-- WHAT THE EXERCISE ASKS --
The required output is every record, written out exactly.

(DATA SUPPLIED)

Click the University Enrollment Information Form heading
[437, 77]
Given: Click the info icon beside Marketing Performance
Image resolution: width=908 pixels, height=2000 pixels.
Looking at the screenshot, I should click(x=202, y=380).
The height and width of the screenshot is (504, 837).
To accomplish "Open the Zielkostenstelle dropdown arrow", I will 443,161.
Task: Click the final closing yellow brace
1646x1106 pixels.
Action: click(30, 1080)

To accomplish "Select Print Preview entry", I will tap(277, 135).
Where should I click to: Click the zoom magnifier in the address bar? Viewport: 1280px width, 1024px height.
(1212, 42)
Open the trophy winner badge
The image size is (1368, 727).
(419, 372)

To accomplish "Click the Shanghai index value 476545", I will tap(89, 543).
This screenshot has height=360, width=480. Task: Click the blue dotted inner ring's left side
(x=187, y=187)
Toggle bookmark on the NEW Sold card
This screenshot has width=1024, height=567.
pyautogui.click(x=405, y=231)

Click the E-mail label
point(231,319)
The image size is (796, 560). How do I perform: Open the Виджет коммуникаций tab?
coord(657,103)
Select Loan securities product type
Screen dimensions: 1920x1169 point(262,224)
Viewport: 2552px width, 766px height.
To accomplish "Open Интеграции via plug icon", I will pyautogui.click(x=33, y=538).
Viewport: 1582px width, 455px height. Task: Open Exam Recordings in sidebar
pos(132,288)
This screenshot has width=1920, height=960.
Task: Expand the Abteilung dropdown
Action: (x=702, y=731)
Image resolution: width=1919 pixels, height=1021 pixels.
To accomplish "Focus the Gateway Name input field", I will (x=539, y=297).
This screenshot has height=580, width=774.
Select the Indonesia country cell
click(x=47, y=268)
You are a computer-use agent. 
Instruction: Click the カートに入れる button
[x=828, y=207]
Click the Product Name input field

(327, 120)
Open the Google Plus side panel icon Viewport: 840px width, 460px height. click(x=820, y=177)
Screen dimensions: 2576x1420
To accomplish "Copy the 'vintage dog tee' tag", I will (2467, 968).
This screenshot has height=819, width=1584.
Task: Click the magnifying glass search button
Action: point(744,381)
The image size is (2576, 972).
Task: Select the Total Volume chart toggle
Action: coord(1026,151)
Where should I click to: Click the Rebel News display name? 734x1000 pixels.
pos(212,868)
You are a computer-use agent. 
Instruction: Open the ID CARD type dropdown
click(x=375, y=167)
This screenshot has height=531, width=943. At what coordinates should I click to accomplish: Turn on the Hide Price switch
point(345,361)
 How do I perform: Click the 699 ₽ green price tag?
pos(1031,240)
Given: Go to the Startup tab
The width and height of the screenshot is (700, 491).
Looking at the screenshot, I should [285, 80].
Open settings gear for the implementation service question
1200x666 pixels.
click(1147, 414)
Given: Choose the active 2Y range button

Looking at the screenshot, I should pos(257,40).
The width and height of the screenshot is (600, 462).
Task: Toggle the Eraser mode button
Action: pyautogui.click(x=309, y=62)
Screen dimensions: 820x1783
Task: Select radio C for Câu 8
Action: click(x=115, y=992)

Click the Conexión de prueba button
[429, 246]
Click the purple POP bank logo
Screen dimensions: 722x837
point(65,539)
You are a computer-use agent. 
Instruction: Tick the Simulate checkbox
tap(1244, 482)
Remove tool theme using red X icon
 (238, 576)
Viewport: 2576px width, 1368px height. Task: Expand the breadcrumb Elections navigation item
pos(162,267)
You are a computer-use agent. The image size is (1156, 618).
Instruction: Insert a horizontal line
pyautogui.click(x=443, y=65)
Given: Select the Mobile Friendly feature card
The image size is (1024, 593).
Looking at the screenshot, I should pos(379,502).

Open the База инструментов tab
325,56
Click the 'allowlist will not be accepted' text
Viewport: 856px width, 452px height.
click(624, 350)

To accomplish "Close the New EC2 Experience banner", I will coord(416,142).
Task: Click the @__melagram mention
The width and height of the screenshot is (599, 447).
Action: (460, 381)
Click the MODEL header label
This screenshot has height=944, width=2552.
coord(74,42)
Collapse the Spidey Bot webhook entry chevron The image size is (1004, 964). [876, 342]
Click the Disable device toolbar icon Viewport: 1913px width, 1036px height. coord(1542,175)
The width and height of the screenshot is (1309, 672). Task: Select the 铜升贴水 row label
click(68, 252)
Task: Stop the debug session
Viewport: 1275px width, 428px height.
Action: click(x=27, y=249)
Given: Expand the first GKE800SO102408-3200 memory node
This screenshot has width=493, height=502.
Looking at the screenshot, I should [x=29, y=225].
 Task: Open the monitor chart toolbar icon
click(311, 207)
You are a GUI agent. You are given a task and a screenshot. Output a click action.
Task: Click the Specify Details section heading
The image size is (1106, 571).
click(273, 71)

(End DATA SUPPLIED)

-- RESULT BELOW --
Click the University Enrollment Information Form heading
[437, 77]
Given: Click the info icon beside Marketing Performance
Image resolution: width=908 pixels, height=2000 pixels.
Looking at the screenshot, I should click(x=202, y=380).
The height and width of the screenshot is (504, 837).
To accomplish "Open the Zielkostenstelle dropdown arrow", I will 443,161.
Task: Click the final closing yellow brace
1646x1106 pixels.
Action: click(30, 1080)

To accomplish "Select Print Preview entry", I will tap(277, 135).
Where should I click to: Click the zoom magnifier in the address bar? Viewport: 1280px width, 1024px height.
(1212, 42)
Open the trophy winner badge
The image size is (1368, 727).
(419, 372)

To accomplish "Click the Shanghai index value 476545", I will tap(89, 543).
This screenshot has height=360, width=480. Task: Click the blue dotted inner ring's left side
(x=187, y=187)
Toggle bookmark on the NEW Sold card
This screenshot has width=1024, height=567.
pyautogui.click(x=405, y=231)

Click the E-mail label
point(231,319)
The image size is (796, 560). How do I perform: Open the Виджет коммуникаций tab?
coord(657,103)
Select Loan securities product type
Screen dimensions: 1920x1169 point(262,224)
Viewport: 2552px width, 766px height.
To accomplish "Open Интеграции via plug icon", I will pyautogui.click(x=33, y=538).
Viewport: 1582px width, 455px height. Task: Open Exam Recordings in sidebar
pos(132,288)
This screenshot has width=1920, height=960.
Task: Expand the Abteilung dropdown
Action: (x=702, y=731)
Image resolution: width=1919 pixels, height=1021 pixels.
To accomplish "Focus the Gateway Name input field", I will (x=539, y=297).
This screenshot has height=580, width=774.
Select the Indonesia country cell
click(x=47, y=268)
You are a computer-use agent. 
Instruction: Click the カートに入れる button
[x=828, y=207]
Click the Product Name input field

(327, 120)
Open the Google Plus side panel icon Viewport: 840px width, 460px height. click(x=820, y=177)
Screen dimensions: 2576x1420
To accomplish "Copy the 'vintage dog tee' tag", I will (2467, 968).
This screenshot has height=819, width=1584.
Task: Click the magnifying glass search button
Action: point(744,381)
The image size is (2576, 972).
Task: Select the Total Volume chart toggle
Action: coord(1026,151)
Where should I click to: Click the Rebel News display name? 734x1000 pixels.
pos(212,868)
You are a computer-use agent. 
Instruction: Open the ID CARD type dropdown
click(x=375, y=167)
This screenshot has height=531, width=943. At what coordinates should I click to accomplish: Turn on the Hide Price switch
point(345,361)
 How do I perform: Click the 699 ₽ green price tag?
pos(1031,240)
Given: Go to the Startup tab
The width and height of the screenshot is (700, 491).
Looking at the screenshot, I should [285, 80].
Open settings gear for the implementation service question
1200x666 pixels.
click(1147, 414)
Given: Choose the active 2Y range button

Looking at the screenshot, I should pos(257,40).
The width and height of the screenshot is (600, 462).
Task: Toggle the Eraser mode button
Action: pyautogui.click(x=309, y=62)
Screen dimensions: 820x1783
Task: Select radio C for Câu 8
Action: click(x=115, y=992)

Click the Conexión de prueba button
[429, 246]
Click the purple POP bank logo
Screen dimensions: 722x837
point(65,539)
You are a computer-use agent. 
Instruction: Tick the Simulate checkbox
tap(1244, 482)
Remove tool theme using red X icon
 (238, 576)
Viewport: 2576px width, 1368px height. Task: Expand the breadcrumb Elections navigation item
pos(162,267)
You are a computer-use agent. The image size is (1156, 618).
Instruction: Insert a horizontal line
pyautogui.click(x=443, y=65)
Given: Select the Mobile Friendly feature card
The image size is (1024, 593).
Looking at the screenshot, I should pos(379,502).

Open the База инструментов tab
325,56
Click the 'allowlist will not be accepted' text
Viewport: 856px width, 452px height.
click(624, 350)

To accomplish "Close the New EC2 Experience banner", I will coord(416,142).
Task: Click the @__melagram mention
The width and height of the screenshot is (599, 447).
Action: (460, 381)
Click the MODEL header label
This screenshot has height=944, width=2552.
coord(74,42)
Collapse the Spidey Bot webhook entry chevron The image size is (1004, 964). [876, 342]
Click the Disable device toolbar icon Viewport: 1913px width, 1036px height. coord(1542,175)
The width and height of the screenshot is (1309, 672). Task: Select the 铜升贴水 row label
click(68, 252)
Task: Stop the debug session
Viewport: 1275px width, 428px height.
Action: click(x=27, y=249)
Given: Expand the first GKE800SO102408-3200 memory node
This screenshot has width=493, height=502.
Looking at the screenshot, I should [x=29, y=225].
 Task: Open the monitor chart toolbar icon
click(311, 207)
You are a GUI agent. You are given a task and a screenshot. Output a click action.
Task: Click the Specify Details section heading
The image size is (1106, 571).
click(273, 71)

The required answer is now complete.